Sunday, October 01, 2006

AP Story On Smolinski Case

FBI steps in to help in case of missing man

Posted @ and

October 1, 2006, 2:58 PM EDT

WATERBURY, Conn. (AP) _ The FBI has agreed to help Waterbury police in the case of a man who vanished more than two years ago.

Billy Smolinski was 31 years old when he disappeared in August 2004 after asking a neighbor to look after his dog while he took a three-day trip to look at a car.

City police say their investigation has hit a dead end and hope federal authorities can help solve the mystery.

"We feel we did all we can do from the local perspective," Police Superintendent Neil O'Leary said. "The case was investigated as thoroughly as it could be."

Waterbury police asked for the FBI's help in August, requesting a joint local-federal investigation.

"It is our belief there is a likelihood of foul play involved in the disappearance of Mr.

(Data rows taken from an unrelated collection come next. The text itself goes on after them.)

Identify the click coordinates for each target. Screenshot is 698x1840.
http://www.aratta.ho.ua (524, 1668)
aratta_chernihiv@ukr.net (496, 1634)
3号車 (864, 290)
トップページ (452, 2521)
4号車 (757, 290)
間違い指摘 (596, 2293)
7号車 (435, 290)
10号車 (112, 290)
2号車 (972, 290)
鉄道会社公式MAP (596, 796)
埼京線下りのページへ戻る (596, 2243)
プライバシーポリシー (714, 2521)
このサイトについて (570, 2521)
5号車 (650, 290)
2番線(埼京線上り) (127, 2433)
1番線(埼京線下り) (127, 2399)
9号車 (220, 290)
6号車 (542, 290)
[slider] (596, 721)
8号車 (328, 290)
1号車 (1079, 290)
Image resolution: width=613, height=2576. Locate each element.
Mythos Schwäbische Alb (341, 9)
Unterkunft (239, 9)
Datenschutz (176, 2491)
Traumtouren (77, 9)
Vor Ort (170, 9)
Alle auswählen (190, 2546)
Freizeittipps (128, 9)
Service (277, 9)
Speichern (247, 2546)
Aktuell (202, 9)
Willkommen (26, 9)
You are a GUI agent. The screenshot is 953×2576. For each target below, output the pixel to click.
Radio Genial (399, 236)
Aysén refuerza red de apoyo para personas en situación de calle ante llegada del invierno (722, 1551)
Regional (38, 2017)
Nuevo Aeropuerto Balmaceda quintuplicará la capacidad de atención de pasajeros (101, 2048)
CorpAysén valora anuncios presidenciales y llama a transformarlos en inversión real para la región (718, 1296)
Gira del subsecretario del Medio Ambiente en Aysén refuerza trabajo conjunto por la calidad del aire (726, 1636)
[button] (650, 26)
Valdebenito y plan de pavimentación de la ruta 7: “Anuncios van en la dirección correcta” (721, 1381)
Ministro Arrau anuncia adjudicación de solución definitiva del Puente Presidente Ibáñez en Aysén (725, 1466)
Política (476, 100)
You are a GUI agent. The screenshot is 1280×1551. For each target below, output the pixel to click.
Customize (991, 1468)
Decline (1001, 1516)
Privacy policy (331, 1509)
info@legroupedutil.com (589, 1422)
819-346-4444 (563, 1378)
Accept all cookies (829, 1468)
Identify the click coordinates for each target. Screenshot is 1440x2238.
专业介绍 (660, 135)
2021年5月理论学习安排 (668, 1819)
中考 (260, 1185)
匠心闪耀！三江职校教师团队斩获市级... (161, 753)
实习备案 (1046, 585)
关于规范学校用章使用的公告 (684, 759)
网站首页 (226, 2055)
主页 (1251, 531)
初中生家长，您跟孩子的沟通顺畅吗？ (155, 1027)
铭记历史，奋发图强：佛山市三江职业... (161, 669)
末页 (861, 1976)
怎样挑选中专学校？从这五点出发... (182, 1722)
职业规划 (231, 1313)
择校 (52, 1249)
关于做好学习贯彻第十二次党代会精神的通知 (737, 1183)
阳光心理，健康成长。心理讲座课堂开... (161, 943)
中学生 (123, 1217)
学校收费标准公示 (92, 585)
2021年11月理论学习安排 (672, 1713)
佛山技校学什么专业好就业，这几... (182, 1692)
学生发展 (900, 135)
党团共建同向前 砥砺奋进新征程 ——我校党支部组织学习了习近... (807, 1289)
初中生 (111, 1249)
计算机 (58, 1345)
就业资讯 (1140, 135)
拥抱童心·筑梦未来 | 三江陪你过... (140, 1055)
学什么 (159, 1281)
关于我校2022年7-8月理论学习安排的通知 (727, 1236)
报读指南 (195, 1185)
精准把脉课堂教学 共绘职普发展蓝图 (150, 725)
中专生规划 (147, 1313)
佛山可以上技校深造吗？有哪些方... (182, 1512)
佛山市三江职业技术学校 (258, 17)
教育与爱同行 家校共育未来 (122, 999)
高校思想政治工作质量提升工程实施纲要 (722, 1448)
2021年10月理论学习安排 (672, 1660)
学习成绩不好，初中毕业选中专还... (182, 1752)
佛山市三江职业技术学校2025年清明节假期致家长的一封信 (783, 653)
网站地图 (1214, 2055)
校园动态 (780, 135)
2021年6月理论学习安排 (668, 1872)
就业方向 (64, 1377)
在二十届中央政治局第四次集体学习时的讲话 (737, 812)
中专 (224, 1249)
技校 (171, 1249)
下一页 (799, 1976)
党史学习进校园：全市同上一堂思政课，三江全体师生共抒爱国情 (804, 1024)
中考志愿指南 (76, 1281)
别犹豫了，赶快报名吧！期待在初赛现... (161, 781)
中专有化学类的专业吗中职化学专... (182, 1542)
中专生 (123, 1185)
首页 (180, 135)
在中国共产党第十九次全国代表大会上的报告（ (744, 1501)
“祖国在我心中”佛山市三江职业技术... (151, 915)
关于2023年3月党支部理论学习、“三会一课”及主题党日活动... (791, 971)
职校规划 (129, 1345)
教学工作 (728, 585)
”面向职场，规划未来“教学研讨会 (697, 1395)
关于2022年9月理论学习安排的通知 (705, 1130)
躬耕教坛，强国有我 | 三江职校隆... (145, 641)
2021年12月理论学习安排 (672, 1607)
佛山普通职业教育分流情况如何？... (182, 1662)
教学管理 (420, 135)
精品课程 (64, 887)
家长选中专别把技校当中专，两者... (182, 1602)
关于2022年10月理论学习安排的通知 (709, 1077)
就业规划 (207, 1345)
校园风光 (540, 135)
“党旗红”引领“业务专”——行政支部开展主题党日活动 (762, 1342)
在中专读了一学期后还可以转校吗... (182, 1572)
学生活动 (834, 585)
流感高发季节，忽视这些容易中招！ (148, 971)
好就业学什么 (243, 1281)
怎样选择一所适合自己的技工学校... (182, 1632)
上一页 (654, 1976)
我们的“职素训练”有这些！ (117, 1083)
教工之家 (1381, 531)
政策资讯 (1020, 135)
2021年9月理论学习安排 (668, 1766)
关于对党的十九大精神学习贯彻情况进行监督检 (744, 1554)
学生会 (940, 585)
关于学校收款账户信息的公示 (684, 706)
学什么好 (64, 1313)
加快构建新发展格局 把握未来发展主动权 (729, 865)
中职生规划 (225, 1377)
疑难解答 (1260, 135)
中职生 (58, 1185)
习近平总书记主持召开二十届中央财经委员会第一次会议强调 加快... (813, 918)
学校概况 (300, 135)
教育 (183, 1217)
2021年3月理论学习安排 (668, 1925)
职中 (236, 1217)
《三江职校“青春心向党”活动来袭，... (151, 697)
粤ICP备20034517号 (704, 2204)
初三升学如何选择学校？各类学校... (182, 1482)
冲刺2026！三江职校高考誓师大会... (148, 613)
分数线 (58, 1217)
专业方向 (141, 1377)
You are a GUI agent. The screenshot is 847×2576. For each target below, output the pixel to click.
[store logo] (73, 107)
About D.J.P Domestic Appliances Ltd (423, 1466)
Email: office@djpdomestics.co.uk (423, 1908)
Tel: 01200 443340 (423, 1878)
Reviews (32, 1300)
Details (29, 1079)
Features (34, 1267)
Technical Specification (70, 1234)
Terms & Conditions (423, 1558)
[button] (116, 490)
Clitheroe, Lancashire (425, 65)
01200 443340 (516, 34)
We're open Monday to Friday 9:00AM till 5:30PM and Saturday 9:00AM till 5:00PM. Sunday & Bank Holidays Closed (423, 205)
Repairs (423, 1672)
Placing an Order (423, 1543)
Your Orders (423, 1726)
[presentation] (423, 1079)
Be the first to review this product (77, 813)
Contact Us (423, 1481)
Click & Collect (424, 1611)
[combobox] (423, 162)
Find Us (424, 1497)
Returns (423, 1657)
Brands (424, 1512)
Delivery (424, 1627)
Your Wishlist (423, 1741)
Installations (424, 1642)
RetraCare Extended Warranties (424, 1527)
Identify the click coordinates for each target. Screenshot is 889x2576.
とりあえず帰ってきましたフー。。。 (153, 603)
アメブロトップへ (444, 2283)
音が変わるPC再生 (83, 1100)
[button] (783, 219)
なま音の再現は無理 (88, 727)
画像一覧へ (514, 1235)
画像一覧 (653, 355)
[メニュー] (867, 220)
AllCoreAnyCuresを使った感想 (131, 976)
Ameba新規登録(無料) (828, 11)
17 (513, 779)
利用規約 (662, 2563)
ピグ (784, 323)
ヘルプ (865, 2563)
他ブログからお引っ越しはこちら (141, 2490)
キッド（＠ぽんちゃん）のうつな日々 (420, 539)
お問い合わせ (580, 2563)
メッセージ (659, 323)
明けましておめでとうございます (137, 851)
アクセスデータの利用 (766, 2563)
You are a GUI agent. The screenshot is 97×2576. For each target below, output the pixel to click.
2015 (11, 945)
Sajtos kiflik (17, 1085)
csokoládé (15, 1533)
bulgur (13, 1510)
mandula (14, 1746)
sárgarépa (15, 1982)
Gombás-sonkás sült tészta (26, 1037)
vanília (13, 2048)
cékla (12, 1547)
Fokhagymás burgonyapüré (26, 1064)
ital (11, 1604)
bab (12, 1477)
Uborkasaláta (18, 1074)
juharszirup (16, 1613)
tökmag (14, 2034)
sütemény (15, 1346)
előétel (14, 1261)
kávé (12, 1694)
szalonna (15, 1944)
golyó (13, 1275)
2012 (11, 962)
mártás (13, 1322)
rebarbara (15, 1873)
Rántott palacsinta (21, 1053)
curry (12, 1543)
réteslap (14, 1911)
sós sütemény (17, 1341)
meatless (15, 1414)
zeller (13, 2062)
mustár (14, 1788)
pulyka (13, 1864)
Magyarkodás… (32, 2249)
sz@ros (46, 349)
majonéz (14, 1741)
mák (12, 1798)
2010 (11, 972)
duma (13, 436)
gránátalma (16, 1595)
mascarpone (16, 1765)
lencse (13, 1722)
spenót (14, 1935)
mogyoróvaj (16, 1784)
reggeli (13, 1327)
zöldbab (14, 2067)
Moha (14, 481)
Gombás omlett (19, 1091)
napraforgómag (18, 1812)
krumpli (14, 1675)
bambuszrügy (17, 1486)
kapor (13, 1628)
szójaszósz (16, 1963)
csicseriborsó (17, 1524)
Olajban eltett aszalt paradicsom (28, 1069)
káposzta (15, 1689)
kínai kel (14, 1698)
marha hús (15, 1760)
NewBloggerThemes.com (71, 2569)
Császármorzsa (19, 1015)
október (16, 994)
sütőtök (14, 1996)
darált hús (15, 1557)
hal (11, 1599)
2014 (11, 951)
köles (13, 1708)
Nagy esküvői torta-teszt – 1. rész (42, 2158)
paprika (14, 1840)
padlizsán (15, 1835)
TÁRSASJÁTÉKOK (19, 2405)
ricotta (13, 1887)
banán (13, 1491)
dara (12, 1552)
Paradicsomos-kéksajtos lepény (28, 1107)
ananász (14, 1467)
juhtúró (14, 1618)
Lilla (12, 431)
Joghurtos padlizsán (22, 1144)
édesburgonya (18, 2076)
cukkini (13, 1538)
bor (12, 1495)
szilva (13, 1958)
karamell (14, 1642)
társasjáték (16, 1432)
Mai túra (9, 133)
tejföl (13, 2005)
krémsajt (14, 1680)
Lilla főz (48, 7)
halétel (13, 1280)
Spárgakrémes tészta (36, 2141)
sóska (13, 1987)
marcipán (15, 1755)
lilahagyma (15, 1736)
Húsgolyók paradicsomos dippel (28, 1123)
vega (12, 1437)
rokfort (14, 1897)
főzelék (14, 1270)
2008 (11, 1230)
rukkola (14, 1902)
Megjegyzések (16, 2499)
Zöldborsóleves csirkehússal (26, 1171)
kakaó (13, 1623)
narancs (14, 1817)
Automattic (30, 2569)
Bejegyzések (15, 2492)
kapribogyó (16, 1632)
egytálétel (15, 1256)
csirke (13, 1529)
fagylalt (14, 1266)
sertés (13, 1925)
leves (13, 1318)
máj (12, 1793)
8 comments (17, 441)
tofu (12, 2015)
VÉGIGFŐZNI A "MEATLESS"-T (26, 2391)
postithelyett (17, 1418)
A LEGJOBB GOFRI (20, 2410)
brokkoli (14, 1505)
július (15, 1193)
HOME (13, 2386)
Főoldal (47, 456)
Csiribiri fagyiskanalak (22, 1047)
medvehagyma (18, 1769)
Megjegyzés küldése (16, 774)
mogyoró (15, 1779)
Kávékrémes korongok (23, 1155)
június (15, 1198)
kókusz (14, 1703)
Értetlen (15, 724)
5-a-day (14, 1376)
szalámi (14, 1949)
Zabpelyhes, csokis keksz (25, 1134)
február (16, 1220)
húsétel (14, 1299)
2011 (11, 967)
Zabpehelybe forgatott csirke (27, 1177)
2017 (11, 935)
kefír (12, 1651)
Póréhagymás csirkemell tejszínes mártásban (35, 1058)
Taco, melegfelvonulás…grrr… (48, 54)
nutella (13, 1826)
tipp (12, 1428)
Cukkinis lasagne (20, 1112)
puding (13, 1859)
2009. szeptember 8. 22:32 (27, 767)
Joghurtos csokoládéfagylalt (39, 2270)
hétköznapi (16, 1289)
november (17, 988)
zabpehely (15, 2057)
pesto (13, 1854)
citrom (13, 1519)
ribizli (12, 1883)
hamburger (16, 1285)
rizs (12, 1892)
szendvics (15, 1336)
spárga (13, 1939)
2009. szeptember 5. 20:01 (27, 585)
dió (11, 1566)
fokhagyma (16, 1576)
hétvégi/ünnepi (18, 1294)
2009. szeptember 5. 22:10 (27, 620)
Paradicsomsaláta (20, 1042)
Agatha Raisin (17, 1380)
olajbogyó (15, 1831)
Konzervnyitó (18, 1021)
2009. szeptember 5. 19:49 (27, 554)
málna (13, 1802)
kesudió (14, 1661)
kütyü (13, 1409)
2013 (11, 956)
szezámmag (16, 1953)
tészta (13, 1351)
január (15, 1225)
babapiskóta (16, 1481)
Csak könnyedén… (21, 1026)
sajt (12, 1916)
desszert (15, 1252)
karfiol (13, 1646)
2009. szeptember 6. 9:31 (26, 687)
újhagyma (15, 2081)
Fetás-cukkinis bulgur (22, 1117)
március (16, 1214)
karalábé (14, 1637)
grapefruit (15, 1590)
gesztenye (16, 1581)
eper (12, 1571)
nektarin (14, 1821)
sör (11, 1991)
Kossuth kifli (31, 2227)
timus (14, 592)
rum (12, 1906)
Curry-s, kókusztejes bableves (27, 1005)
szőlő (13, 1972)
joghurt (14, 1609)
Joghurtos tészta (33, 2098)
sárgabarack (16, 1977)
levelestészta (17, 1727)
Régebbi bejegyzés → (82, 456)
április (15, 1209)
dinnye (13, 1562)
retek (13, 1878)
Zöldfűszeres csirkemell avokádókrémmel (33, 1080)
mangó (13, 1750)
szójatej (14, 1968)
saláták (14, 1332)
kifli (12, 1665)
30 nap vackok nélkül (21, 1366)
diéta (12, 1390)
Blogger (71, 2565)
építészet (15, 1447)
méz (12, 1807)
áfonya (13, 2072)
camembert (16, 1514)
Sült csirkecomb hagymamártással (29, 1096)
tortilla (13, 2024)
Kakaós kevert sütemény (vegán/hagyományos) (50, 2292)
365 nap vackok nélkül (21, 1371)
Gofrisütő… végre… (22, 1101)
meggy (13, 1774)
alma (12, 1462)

Smolinski," Deputy Police Chief James Nardozzi wrote in a letter to a Connecticut FBI official. "However in our quest to locate Mr. Smolinski we also believe we have exhausted all avenues of investigation available to us."

O'Leary said Saturday that police have never ruled out foul play in Smolinski's disappearance, but local authorities have never said definitively that it was a factor.

"One of the three things happened," O'Leary said. "He may have disappeared on his own accord and, hopefully, he is alive and well. There may have been foul play; someone may have harmed him and that's why he is missing. Or he may have disappeared and took his own life."

Members of Smolinski's family have been frustrated with the investigation, saying city police have ignored their concerns. They have also accused police of being negligent and careless in attempts to solve the case.

His family has repeatedly spoken to the FBI, put up posters of him and contacted a private investigator.

The private investigator, Andy Thibault, asked for Waterbury police's file on the case under Freedom of Information laws. The state's Freedom of Information Commission ruled last week that police must turn over the documents within a week. The commission will decide which papers can be released.

Smolinski's mother, Janice Smolinski, said she hopes the FBI can help locate her son.

"Whether the FBI's participation will help remains to be seen," she said. "We've heard many promises that never came through."